When i drink i think my eyes become more sensitive to light.I can't really explain that. I am tired. I like it when your lips are dry and you press them together and it creates a seal and you have to force them open a little bit. A patient at work asked me out to dinner, i was so caught of guard, all i could say was, "I don't...I don't....I don't eat dinner!" in a very non-convincing way. It was a little embarassing.Sometimes sitting at a bar can be depressing. You just look at the people around you and think," Your life is probably really sad." Meanwhile, they are probably thinking the same thing about you. Sometimes i wish i could just go through life observing and not interacting. Sometimes i think my spinal cord and back muscles are disentigrating because my back bothers me most of the time. It sucks when you feel a connection with someone and you never get to find out if it was mutual.I like my bed. I hate it when people say, " I could care less!" instead of "i couldn't care less!"
At work the majority of what i say is just filler, it's just a lot of ,"yah, really, that's true, are you serious, wow"It's so pointless. I think i need to work on being quiet instead of justing filling the silence. I hate it when people can't separate sheets of paper, so they lick their finger, separate the paper, then hand you a copy. I am probably going to get carpal tunnel syndrome because of not using a mouse or a desk when i am on my computer. I hope i can survive nyc. I really don't like cats, i always think they are going to fly thru the air and scratch my face off.

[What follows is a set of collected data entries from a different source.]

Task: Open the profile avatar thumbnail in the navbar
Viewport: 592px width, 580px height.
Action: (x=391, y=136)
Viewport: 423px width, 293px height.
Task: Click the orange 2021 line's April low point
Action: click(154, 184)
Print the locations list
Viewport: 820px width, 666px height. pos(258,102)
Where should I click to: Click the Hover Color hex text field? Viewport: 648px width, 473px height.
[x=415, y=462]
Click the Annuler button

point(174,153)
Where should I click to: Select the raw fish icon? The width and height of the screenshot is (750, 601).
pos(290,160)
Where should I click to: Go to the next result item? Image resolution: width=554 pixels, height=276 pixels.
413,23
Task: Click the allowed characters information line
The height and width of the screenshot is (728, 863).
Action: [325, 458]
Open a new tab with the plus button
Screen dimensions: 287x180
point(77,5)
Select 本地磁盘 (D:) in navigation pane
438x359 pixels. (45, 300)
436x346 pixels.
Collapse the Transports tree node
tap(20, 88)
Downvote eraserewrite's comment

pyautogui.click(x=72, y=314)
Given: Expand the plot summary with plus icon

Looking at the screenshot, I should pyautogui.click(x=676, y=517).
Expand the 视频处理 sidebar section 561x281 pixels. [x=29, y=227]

This girl at work was complaining because she just replaced all the towels in the office and now they are all gone. She thought maybe the cleaning lady has taken all our paper towels. I told her we should do a full investigation. We need to set up surveillance in all the operatories, interview all our co-workers....I had this whole thing set up in my head. Sometimes i wish i was an actress or at least in a comedy troupe.The other day i was taking off a pair of pants and i just fell over on the floor. I was amused. I am dreading service tomorrow.It will be fine i am sure. I am a little numb right now.I need to work on being more sensitive and comforting to others, especially when they have lost a family member or friend. I hate when people say, "i am European" when they aren't European.